With this very swift economic growth comes increasing demands for power from both industries and consumers – China’s energy consumption has more than quadrupled since 1980. In 2006, China’s electricity usage reached 2.859 trillion kWh, and natural gas consumption was approximately 55.6 billion cubic meters; estimated 2007 oil consumption equaled 6.93 million barrels per day. [1]

As service and manufacturing industries grow in India, where the industrial production growth rate for 2007 was 8.9 percent, similar new power needs exist. In 2005, oil was consumed at a rate of 2.438 million barrels per day and the country used 488.5 billion kWh of electricity. [1]

Coal accounts for 67.1 percent of total national energy consumption in China. The country is estimated to have more than 26,000 mines that produce about 1.4 billion metric tons of coal each year (illustrated in Figure 1). The U.S. Environmental Protection Agency (EPA) reported in 1996 that underground mining accounted for 95 percent of Chinese coal production; that number is now closer to 90 percent.

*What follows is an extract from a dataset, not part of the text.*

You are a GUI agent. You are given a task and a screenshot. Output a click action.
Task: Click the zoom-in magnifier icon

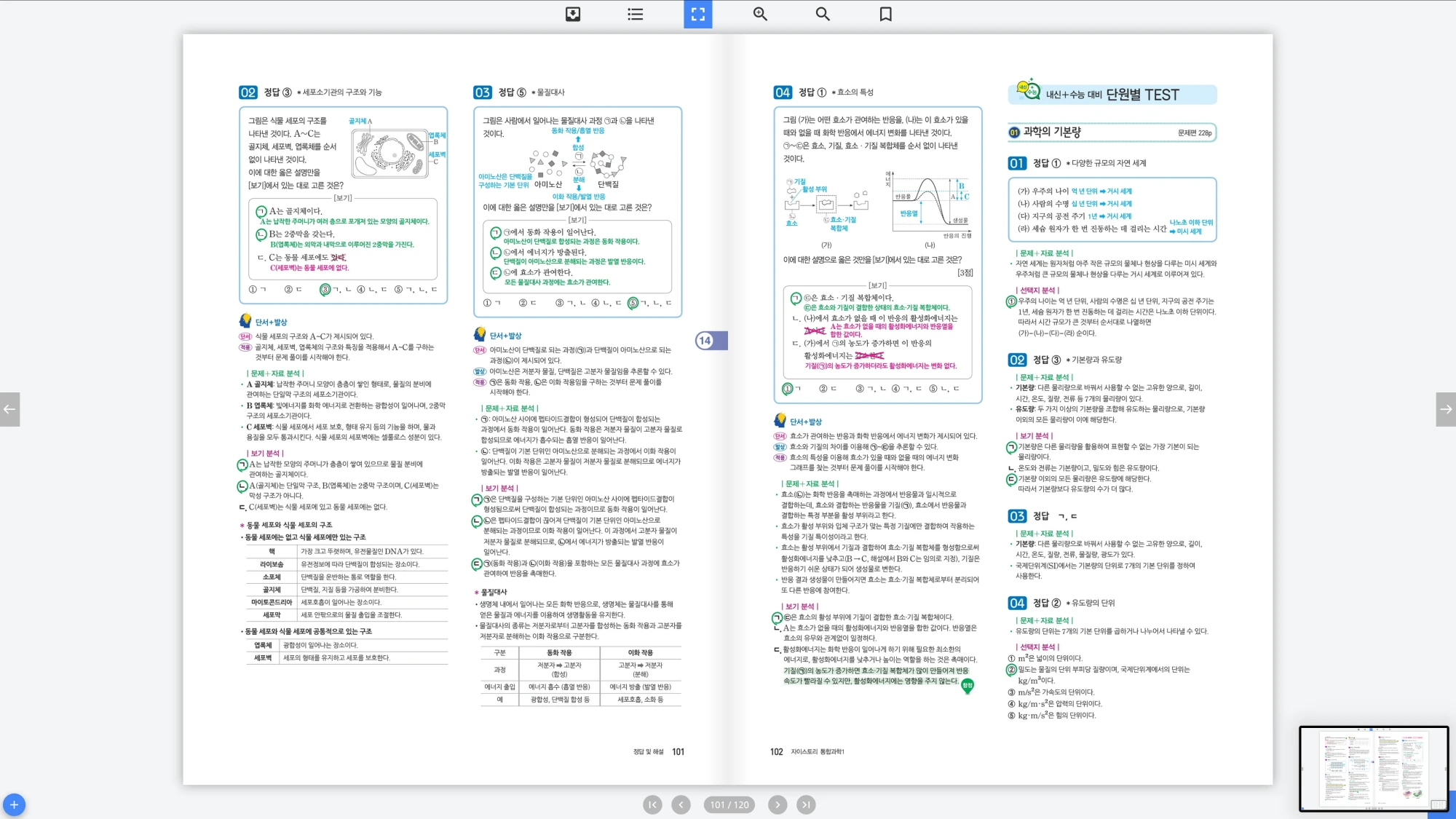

Figure 1: China’s Coal Basins and Coal Bed Methane Resources

 

Today, the continued building of new power plants in China has made news – some estimate the pace to be two new plants per week. [2] From 2002 to 2006, China produced over 112,000 GW of new electric capacity from coal-powered plants. This figure is expected to slow through 2011 (to about 55,000 GW of new coal-powered capacity), but other countries, like India, will likely increase capacity. By 2011, India is projected to have a 200 percent increase in its new electric capacity from coal-powered plants. [3] A Massachusetts Institute of Technology study about the future of coal consumption estimates that India’s coal use will match current Chinese usage by about 2030. As the world’s third largest coal producer, India would therefore have a unique opportunity to build new power capacity in an environmentally responsible way. [4]

ENVIRONMENTAL EFFECTS

Methane can be released into the atmosphere through sources where it naturally occurs: landfill decomposition, agriculture, gas and oil extraction systems, and coal mining activities. When released into the atmosphere through these and other processes, methane remains in the atmosphere for approximately nine to 15 years. Figure 2 shows past, current and projected amounts of methane released through coal mining activities. [5] Globally, coal mines emit approximately 400 million metric tons or 28 billion cubic meters of carbon dioxide equivalent annually.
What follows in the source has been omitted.